Hermione Eyre

Nina Hamnett’s art was every bit as riveting as her life

The work of this famously witty memoirist and 'Queen of Bohemia' has long been overshadowed by her hedonism, but that is changing

The circus paintings are thick with menace: ‘The Ring Master’, c.1918, by Nina Hamnett. Credit: Bridgeman Images 
issue 26 June 2021

Nina Hamnett is in vogue again. She is the subject of a new pocket biography, no. 7 in Eiderdown Books’s Modern Women Artists series, and her first ever retrospective is now open at Charleston Farmhouse’s gallery space. I confess I didn’t know much about her before this resurrection, but she is now one of my favourite 20th-century artists.

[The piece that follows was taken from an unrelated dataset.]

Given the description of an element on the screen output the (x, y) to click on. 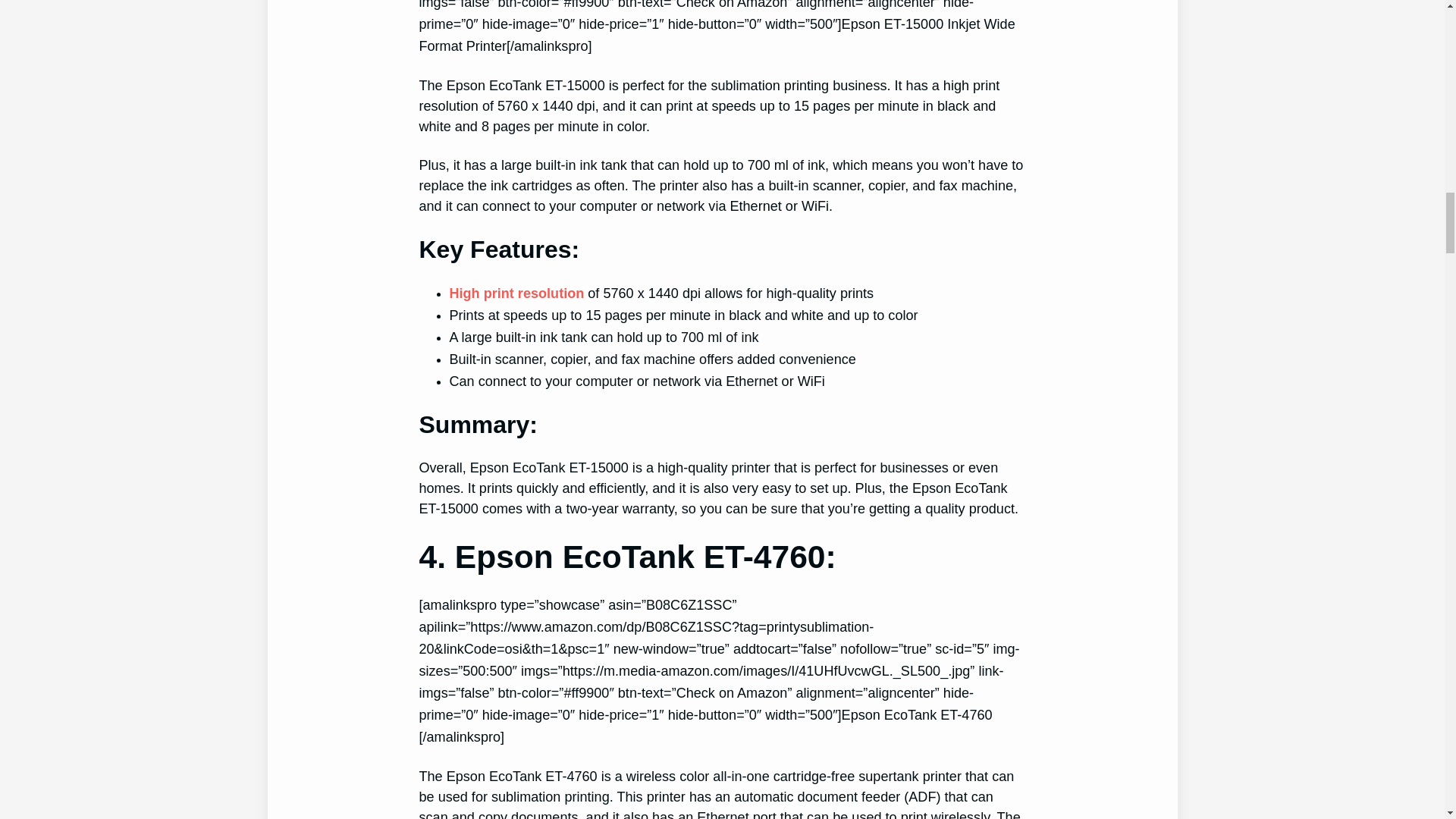
High print resolution (515, 293)
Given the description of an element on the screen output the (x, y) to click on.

In this bucolic gallery space, where cows can be heard bellowing, her portraits are at last hanging together, like a cocktail party finally regrouped. The colours are subtle, beautiful without being decorative; as the co-curator Alicia Foster explains, Hamnett’s use of colour is ‘meaningful, incisive’. Her circus paintings are thick with atmosphere, joy and menace, and technical feats — white kid gloves, or the brushed nap of a top hat — are pulled off with expert insouciance. No wonder Walter Sickert viewed her work with ‘einen Kolossalen Respekt’ and Roger Fry praised her to the rooftops.